Section 2016, Kentucky Statutes, provides that the father and mother shall have the joint custody of their infant child or children, and, in the event of the death of either, the survivor, who is suited to the trust, shall have such custody. In this case neither of the parents is dead. In Moore v. Smith,228 Ky. 286, 14 S.W.2d 1072, one of the parents was dead. That case only dealt with that condition. By section 2123, Kentucky Statutes, it is provided, in substance, that the court shall make proper orders for the custody of the minor children "having, in all such cases of care and custody, the interest and welfare of the children principally in view." *Page 475

In Preston v. Preston, 227 Ky. 564, 13 S.W.2d 752, the court thus stated the rule: "Every case of this character must stand alone, and the circumstances surrounding the parties and the facts disclosed must all be considered for the purpose of reaching a conclusion as to what is for the best interest of the child. Such cases are always difficult, and while it may be the general rule that the father should have the custody of the child if he is a fit person because it is his duty to maintain it, yet that rule is not without its exceptions. If the mother is better fitted to bring up the child than the father, the mere fact that he is the one who should support it should not outweigh the claims of the mother when she has proven her ability to do the things which are necessary to bring up the child in a way entirely satisfactory."

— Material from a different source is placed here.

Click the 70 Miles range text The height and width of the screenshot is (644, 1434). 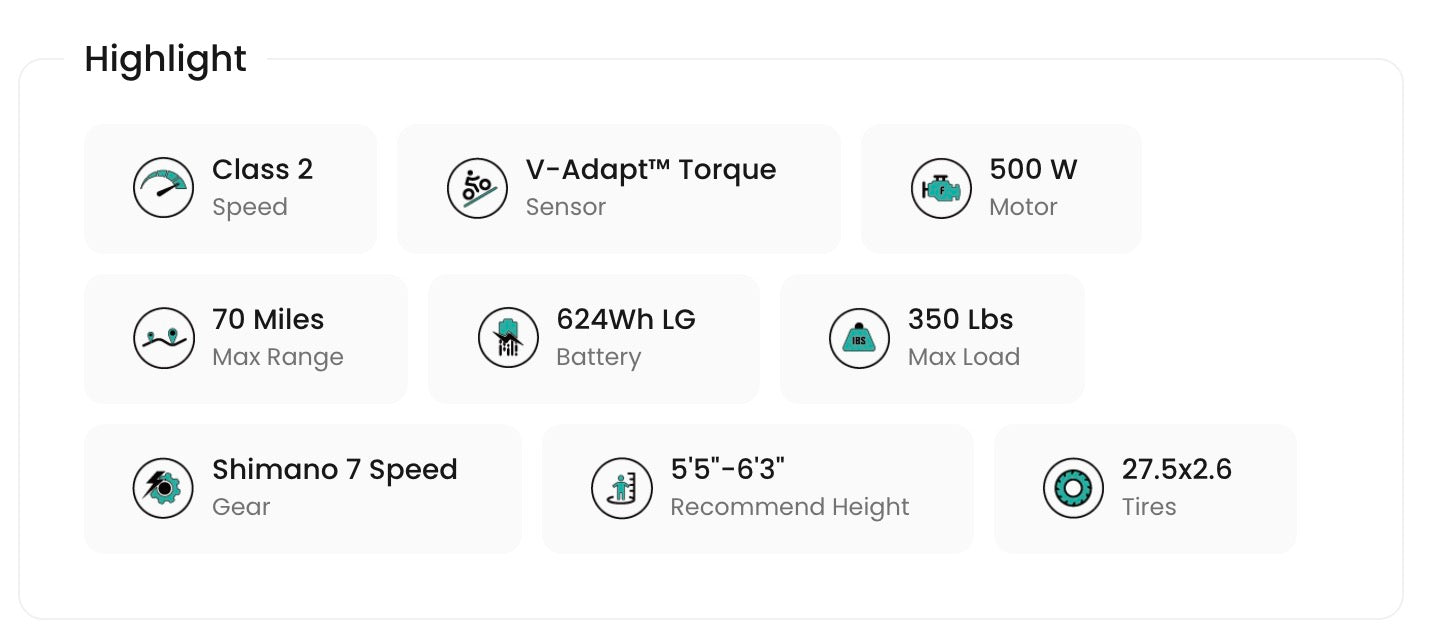point(268,320)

Applying these principles here, the court has no difficulty in determining that the custody of the child should not be committed to the father. He is a traveling man. He has no home of his own. He is very dissipated. When he is at home, he drinks. He is the father of a child born out of wedlock since his wife left him, and the treatment of his wife, as shown in the divorce proceedings, shows him an unfit person to have the custody of the child.

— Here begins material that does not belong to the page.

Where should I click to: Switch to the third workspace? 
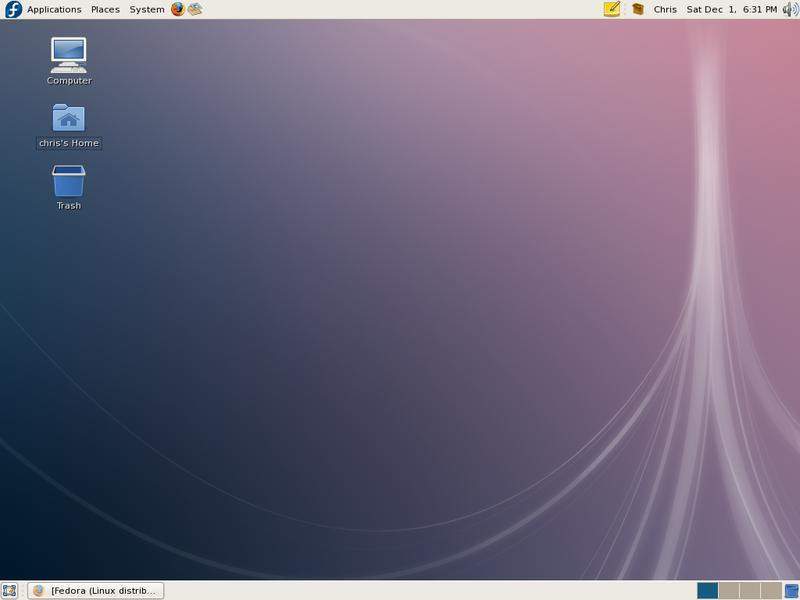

The question then arises, should the custody of the child be committed to the mother or the grandparents? The grandparents are worthy, good people, living on a farm. They both are about 60 years old, and, while they are much attached to the little boy, they have much to do, and the child is in fact without a mother's control and all that this implies. On the other hand, the mother lives in Pikeville; she and her husband are able to give the child a home and provide for it and give it better educational advantages than it can obtain in the country. The defendants introduced a mass of evidence to show improper conduct on the part of the mother and her bad character. It would serve no good end to set out here the proof, pro and con, on these questions; suffice it to say that, upon the whole record, the court is satisfied that there was no improper conduct by Mrs. Baker in the matters relied on, and the record as a whole satisfies the. court that she is a lady of good character and a suitable person to have the custody of the child. Having in view the welfare of the child, it is the settled practice for this court to award the custody of a child of tender years to *Page 476 the mother, unless it appears that she is not a suitable person, subject to the right of the father to see the child at reasonable times. Hoffman v. Hoffman, 190 Ky. 13,226 S.W. 119; Stephens v. Stephens, 194 Ky. 180, 238 S.W. 380; Meadors v. Meadors, 213 Ky. 397, 281 S.W. 180; Day v. Day, 213 Ky. 562, 281 S.W. 493; Sams v. Sams, 218 Ky. 613, 291 S.W. 1058.

While this court gives much weight to the finding of the chancellor on questions of fact, in cases like this, it must give judgment as the right of the case requires, where on all the proof the court is satisfied as to the real facts.

Judgment reversed, and cause remanded for a judgment as above indicated in favor of the mother.